There are a tonne of alternative surfing sites nearby if you live in southern Tasmania and find Shipsterns Bluff to be too difficult to reach and intimidating. When the wind is out of the west, and the swell is from the southeast, Eaglehawk Neck features some of the best waves in the world. It is the isthmus between the Forestier and Tasman peninsulas.

Boneyard in Marion Bay is another treasure of South East Tasmania. Over 800 metres off the shore in Marion Bay, this wave crashes over a permanent sand bar. Local surfers are aware that when Boneyard is breaking, there are a number of other nearby locations with strong surf. This includes Eaglehawk Neck, the Tasman Peninsula, and south-eastern Tasmania.

Bruny Island

Although the D’Entrecasteaux Channel protects Bruny Island’s western shoreline, its east and south coasts take the brunt of Antarctic swells. This makes them the obvious locations to visit in search of the ideal wave.

Cloudy Bay is the best of the island’s southern breakers. It is the southernmost surf beach in Australia. To surf there, you need a southerly wave and a northerly breeze.

South Cape Bay

South Cape Bay is a natural beach break that receives enormous, clean waves on a southerly swell in Tasmania’s extreme south. This is where the west and east coastlines converge.

Surfers must carry their boards down a beautiful 7 km walking track that begins beyond the end of the road and Cockle Creek. It pays to bring a couple of boards since they are known to break here when the surf is big.

Eddystone Rock

Eddystone Rock is Australia’s newest hotspot for big-wave surfing. It is located on the south coast and has just lately been surfed. Due to its distant position, all but the most devoted tourists who come to surf cannot access it. Local fishermen, who have long been aware of the tale, led surfers to the spot.

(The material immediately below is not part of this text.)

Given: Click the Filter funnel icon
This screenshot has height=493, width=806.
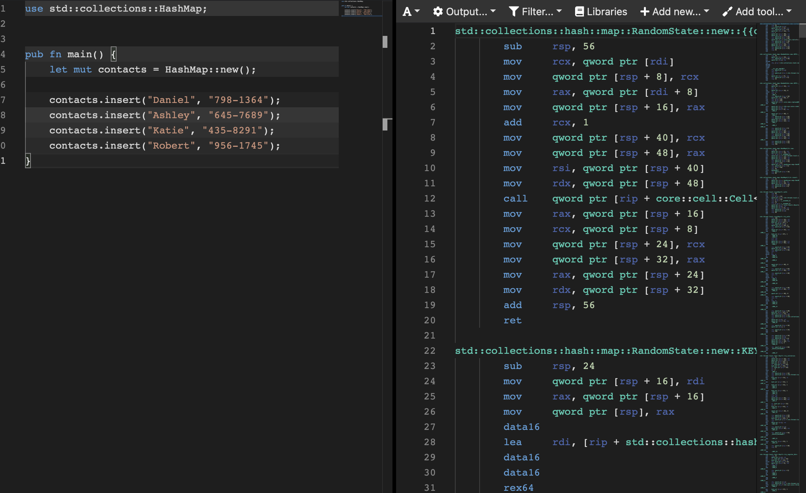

Eddystone is a tower-shaped rock or tiny island with a height of 30 metres and a distance of 27 kilometres from the South East Cape.

West Coast

The most well-liked surfing location in northern Tasmania is Marrawah, which is also the westernmost village and the municipality the farthest from Hobart. The nearest significant towns to Marrawah are Smithton and Stanley. They are accessible from Tasnania’s northwest area.

When the wind is offshore, and the surf is westerly, Ann Bay, Mawson Bay, and Green Point in Marrawah offer hundred-meter-long rides. With wind and waves rolling in nonstop for about 17,000 kilometres, the record wave in this region was recorded at approximately 20 metres.

The National Wave Sailing Championships is a highly competitive event with a $22,000 prize that spans five days in February. It mixes wind and wave abilities to draw participants and spectators, which are held at Marrawah. Every March long weekend, this event is followed by the West Coast Surf Classic. It is an amateur surf carnival that has been held for the last 30 years and draws up to 1000 spectators and participants.

Strahan is a wonderful site for a variety of water activities, including surfing, kiteboarding, windsurfing, and kite surfing. This is thanks to the abundance of adjacent rivers, lakes, and oceans. If you’re a beginner, Strahan surfing schools provide instruction for surfers of all ages and skill levels.

Final Word

We hope our list has helped you figure out and plan your next trip to Tasmania. The fact that several of the most well-known sights can only be accessed by walking through World Heritage sites ups the adventure factor of the trip. Be prepared to take in stunning waves produced hundreds of kilometres away in the Southern Ocean.